The Challenge

A leading custom home building company based in the southeast has recently been acquired by a national company. Part of integrating into
the larger company came with new security compliance requirements. As such, the homebuilder requires a solution to ensure their security posture by maintaining operating systems patching remains up to date. Their ongoing security excellence and continued autonomy hinges on their ability to maintain their patching compliance.

The home builders user base consists primarily of field agents and remote workers that leverage a series of remote desktop servers. These servers, along with an assortment of infrastructure servers, all required a method of ensuring that patching was properly carried out. Additionally, there were extra servers, with specific, critical purposes, that would need to be excluded when necessary.

To complicate matters further, the remote desktop servers were often provisioned and deprovisioned as capacity required. The final issue was that the home builder does not have a robust cloud infrastructure team. Therefore, whatever solution provided would need to be easily managed and automated. 

The Solution

Reaching out to the Blue Sentry Cloud’s Managed Services team, the company asked how they could ensure patch compliance in an automated and reliable fashion without imposing large maintenance requirements on their already overworked staff. 

Blue Sentry’s Managed Services team in association with in-house AWS Enterprise Architects, designed and proposed a solution leveraging AWS Lambda. The lambda code would be written to query EC2 tags and determine a patching option. The tags would allow the instances to be separated into groups. Additionally, a boolean tag, set to either true or false, would determine if the instance would be patched. Finally, the solution would leverage the Simple Notification Service to generate an email to the Blue Sentry Managed Services team’s ticketing system with the patched instances for logging and auditing purposes. 

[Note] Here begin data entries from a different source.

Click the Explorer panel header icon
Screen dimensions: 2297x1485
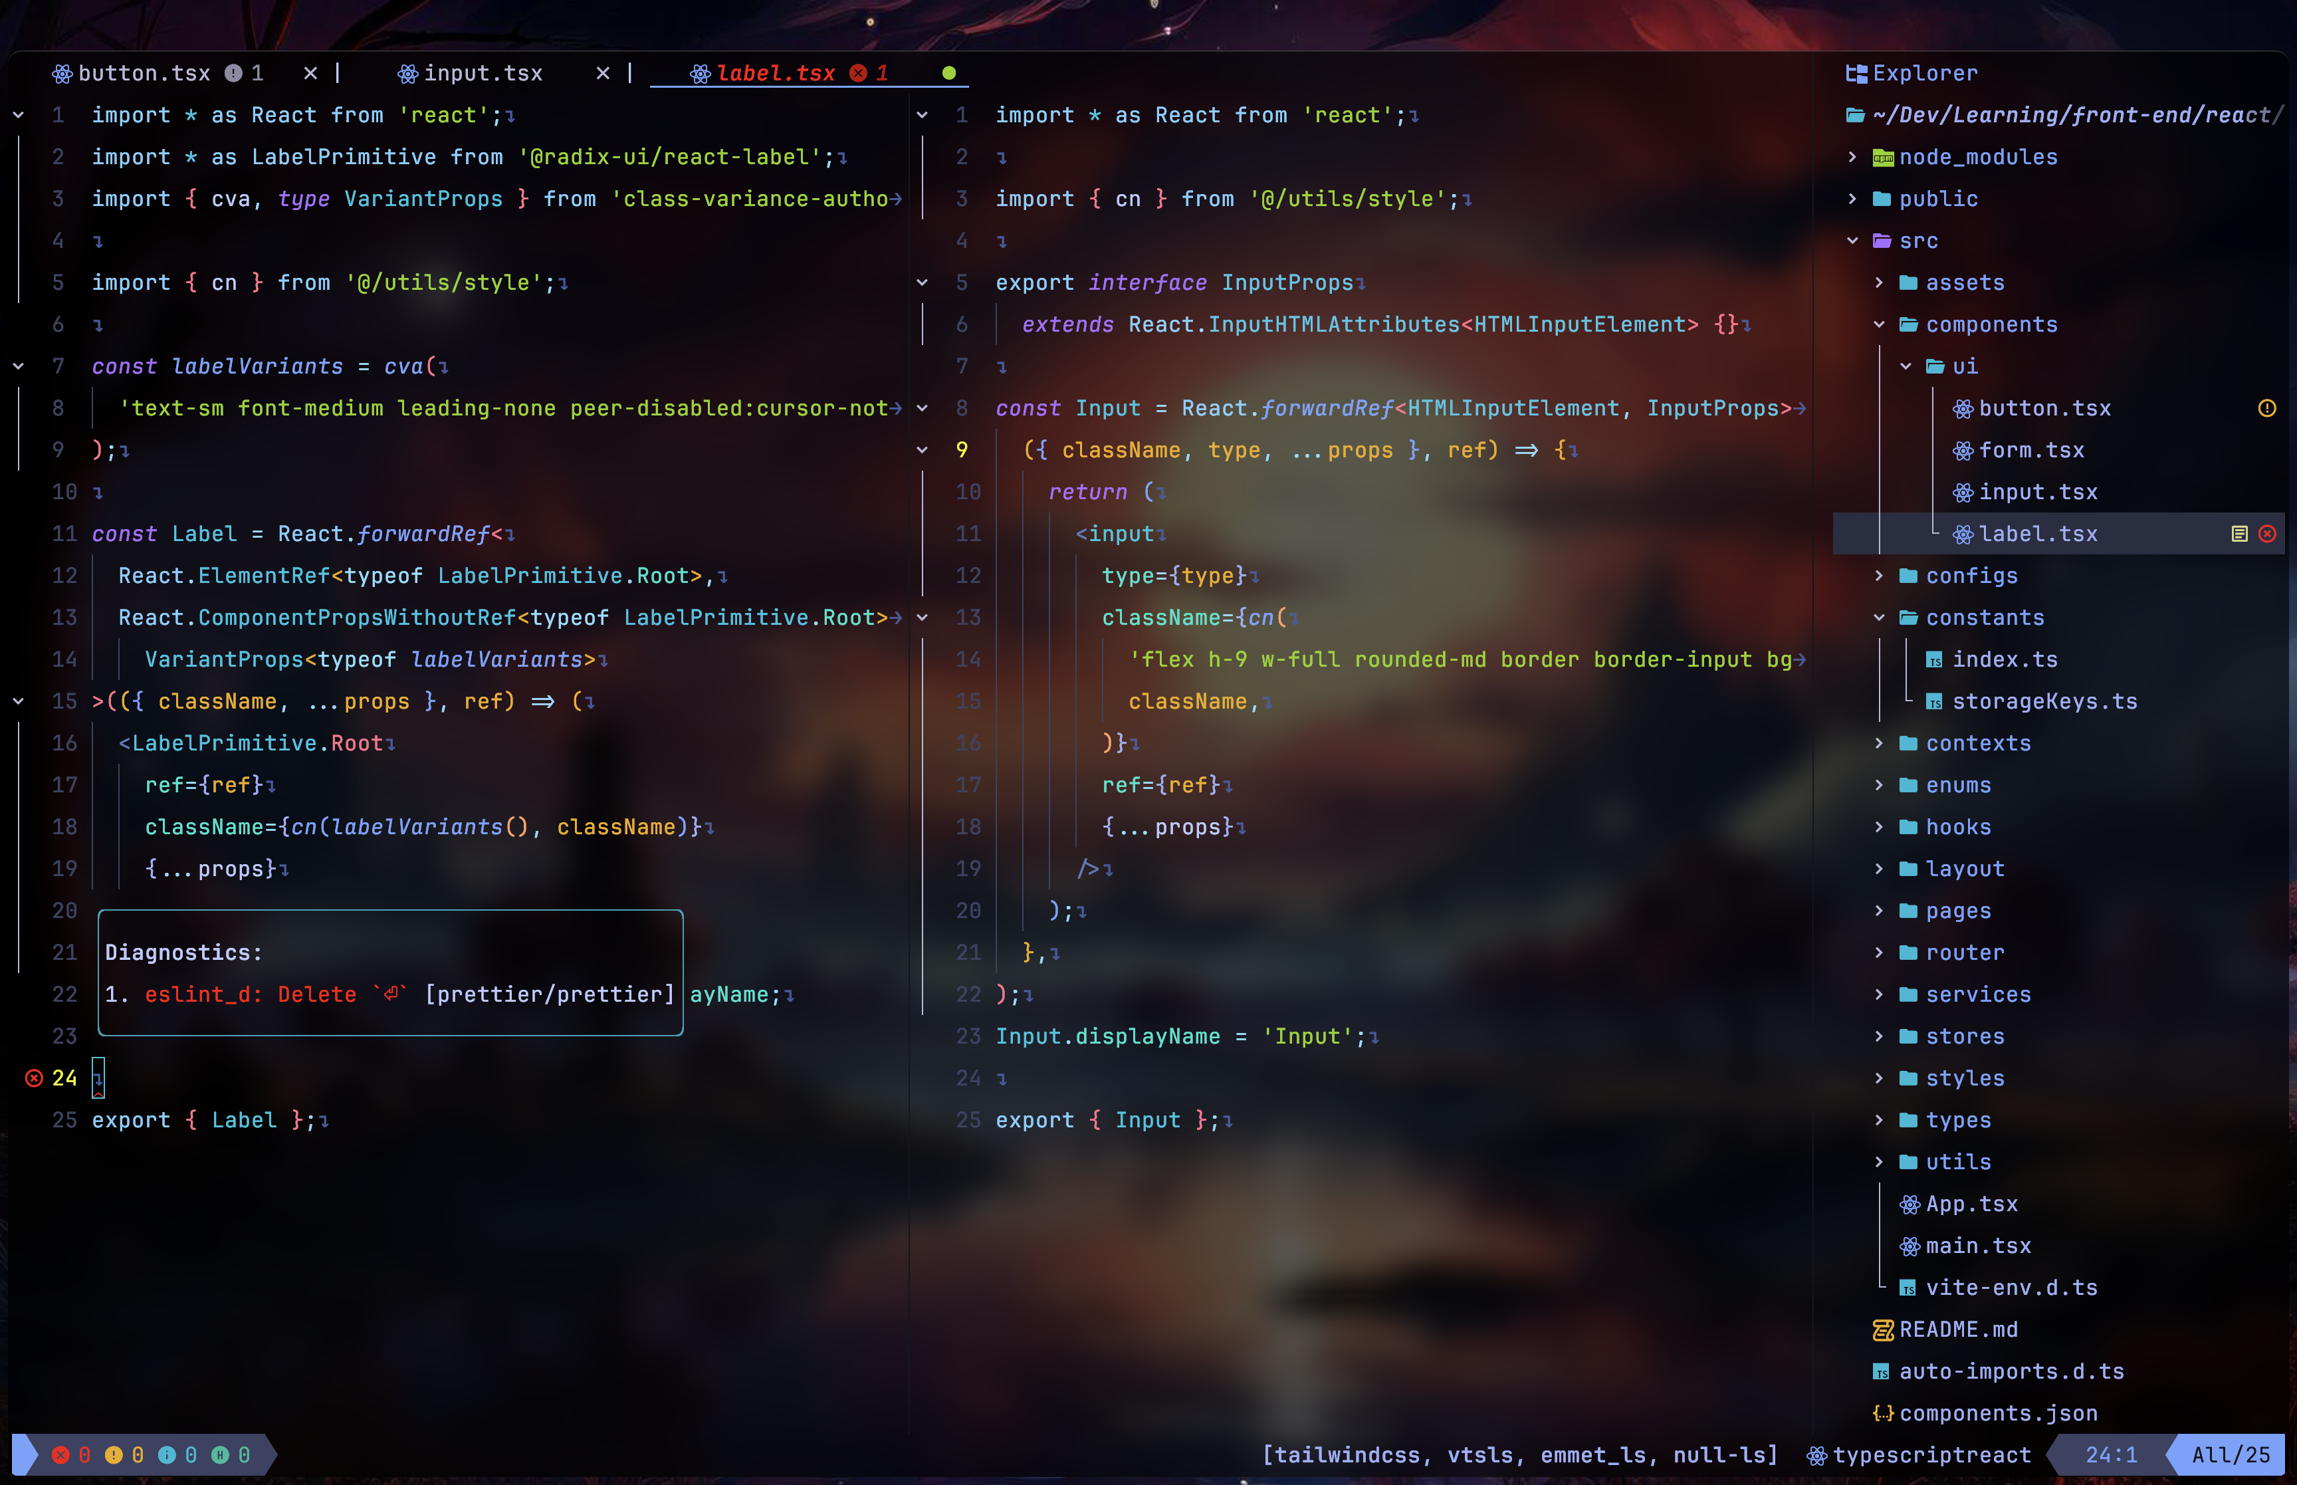click(x=1856, y=74)
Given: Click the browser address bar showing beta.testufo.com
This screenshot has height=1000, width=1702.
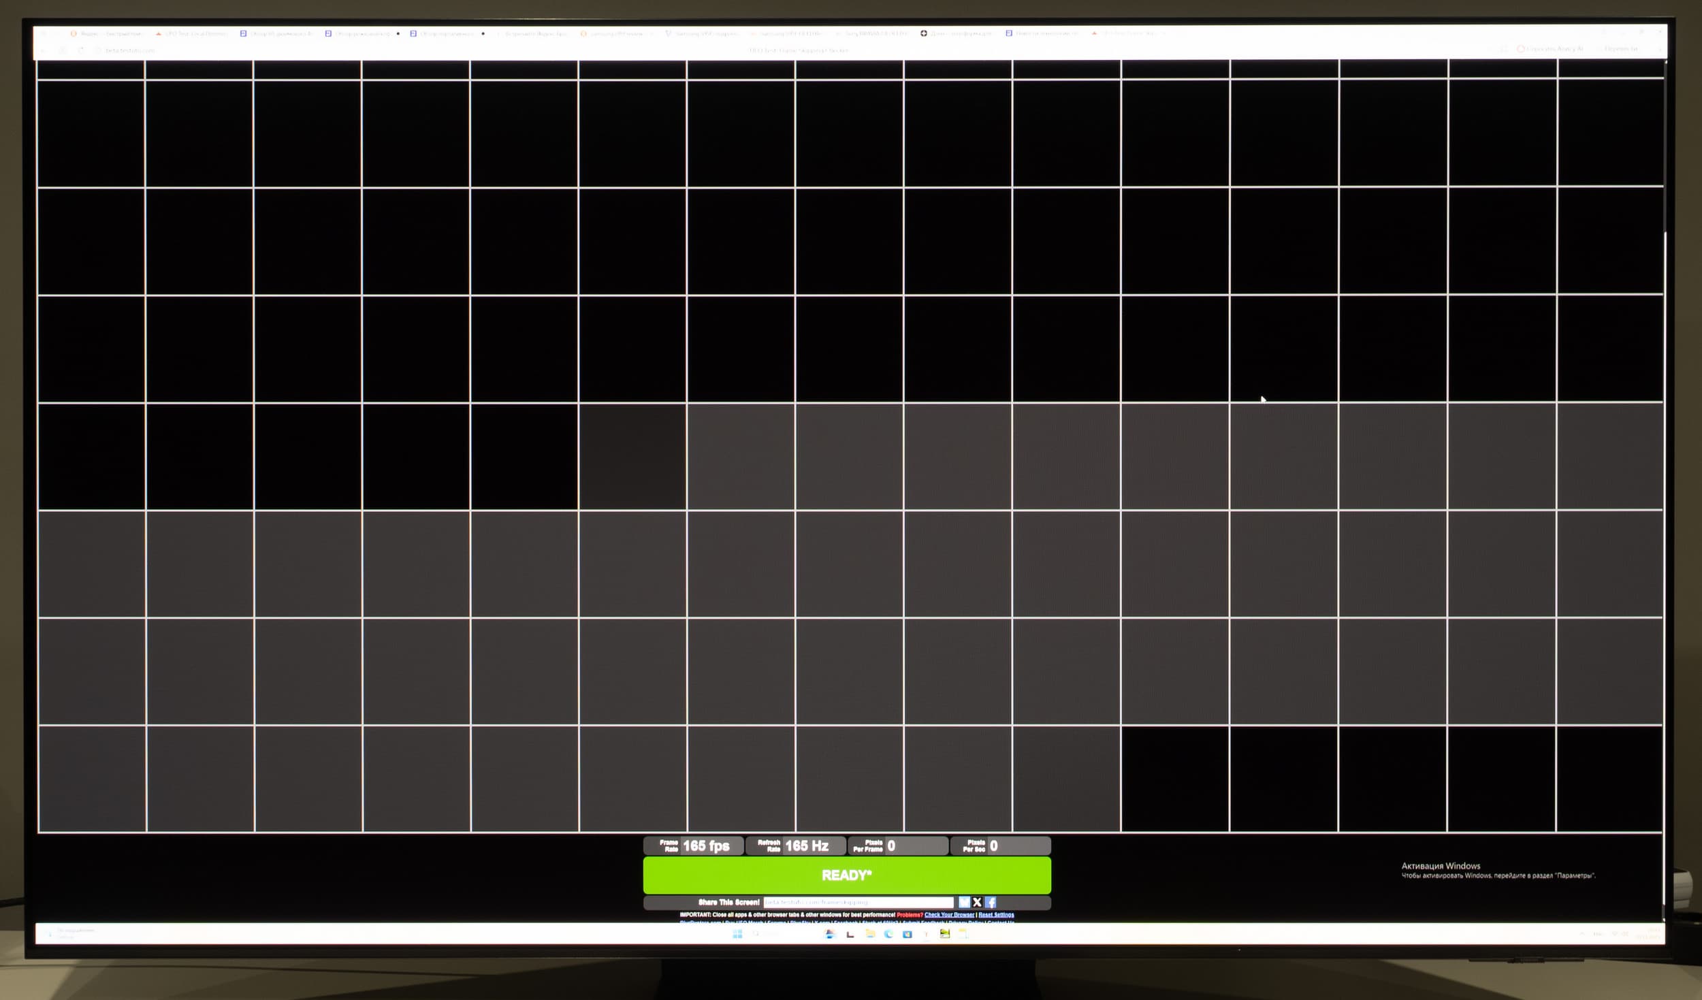Looking at the screenshot, I should (129, 50).
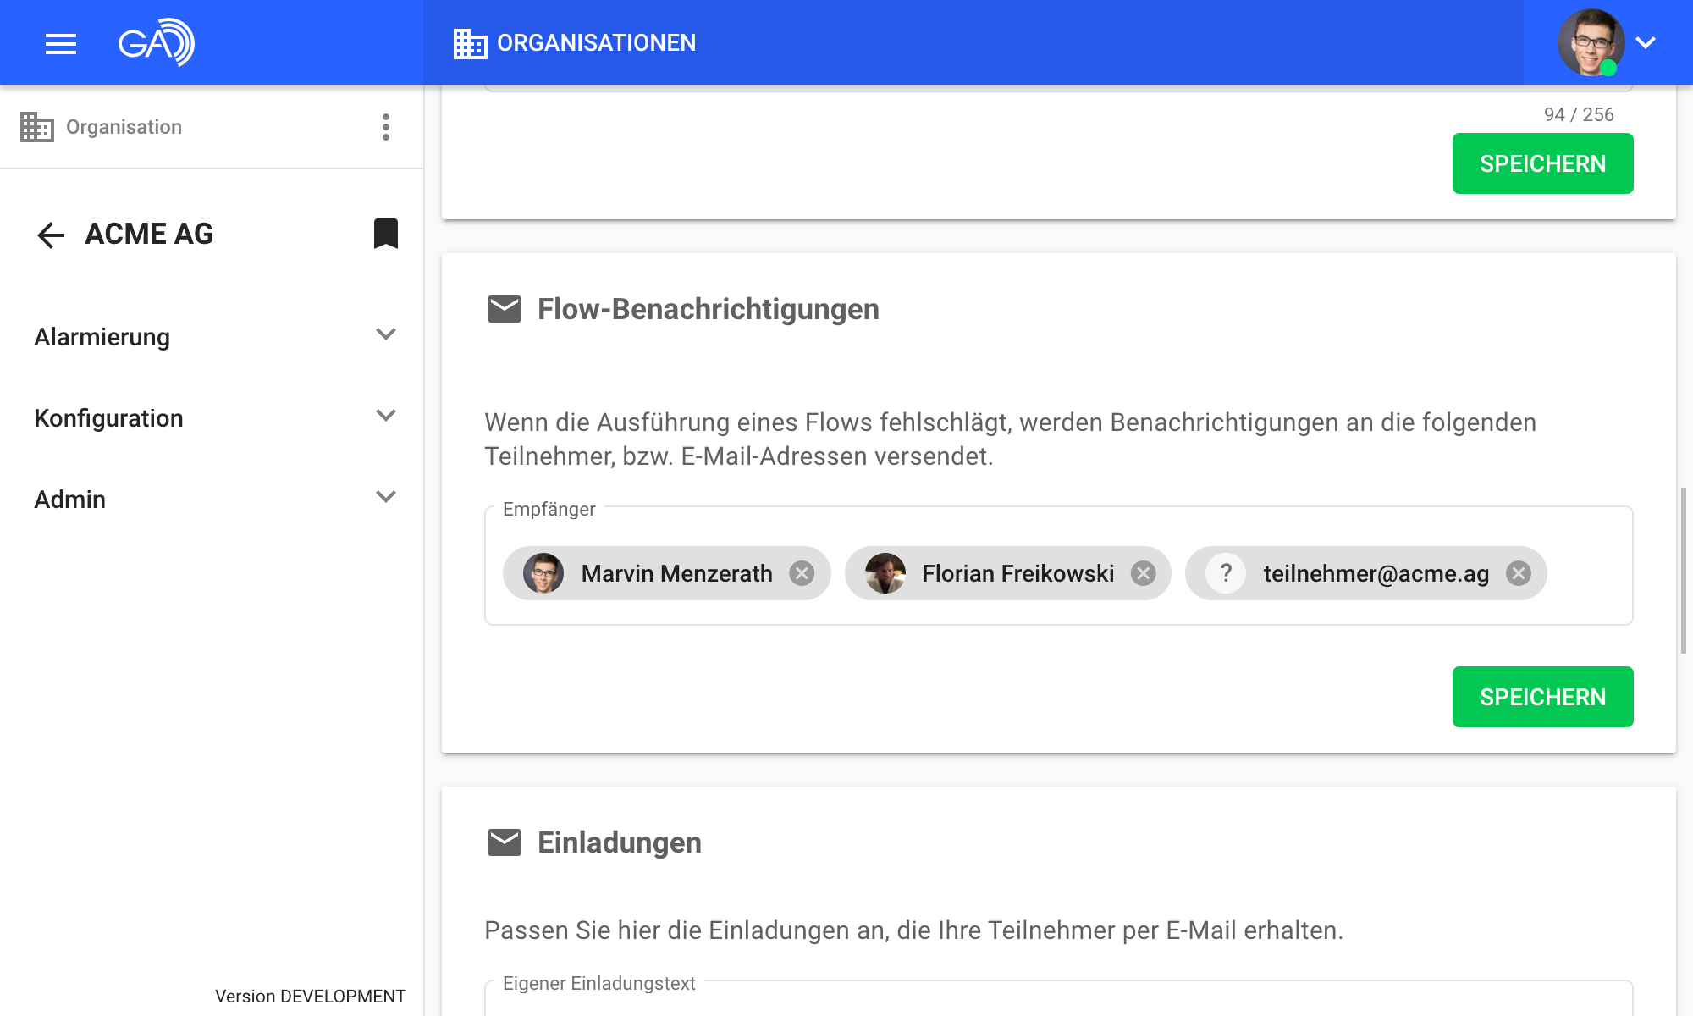Screen dimensions: 1693x1016
Task: Open the hamburger navigation menu
Action: point(61,43)

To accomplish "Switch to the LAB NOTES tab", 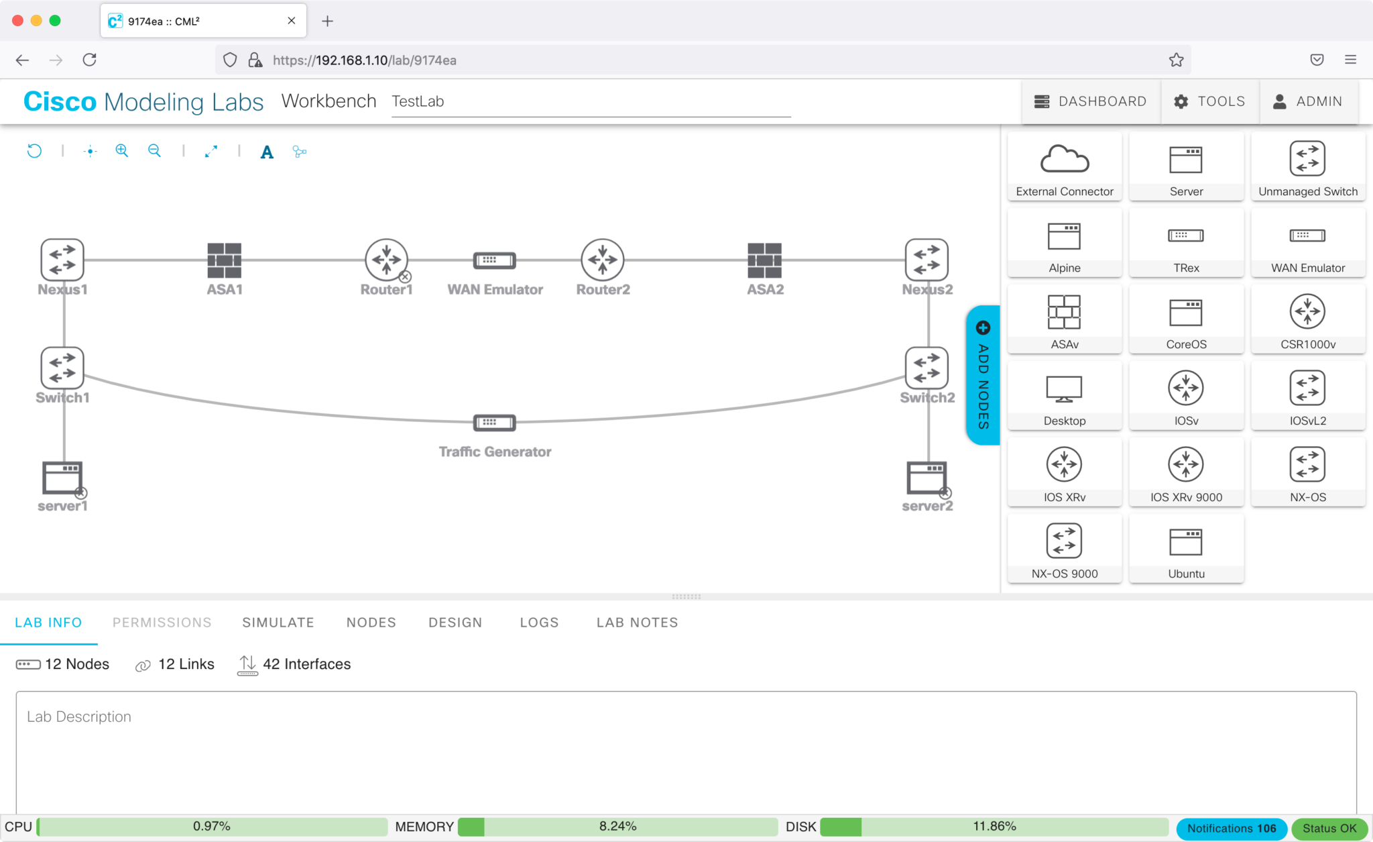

To ensure continued compliance with the company’s new security standards, the lambda code would also query all EC2 instances with the group tagging, to ensure that the boolean tag was present. The lambda would generate a list of all instances without the boolean set, identifying those instances by name and instance ids, and then leverage the Simple Notification Service once more to send an incident opening email to the Blue Sentry Managed Services team’s ticketing system with those identified instance names and ids so they could be properly tagged. 

The Benefit

Since the implementation of the solution, the home builder has been able to continue being focused on the bigger picture of their business by not having to worry about their security posture and the new corporate requirements. Their patching compliance has increased to over 97% of all EC2 instances. Furthermore, the tagging has allowed a more predictable schedule of when certain instances will be patched, allowing for more consistent delivery of remote desktop services and other services, such as active directory, file sharing, and accounting management.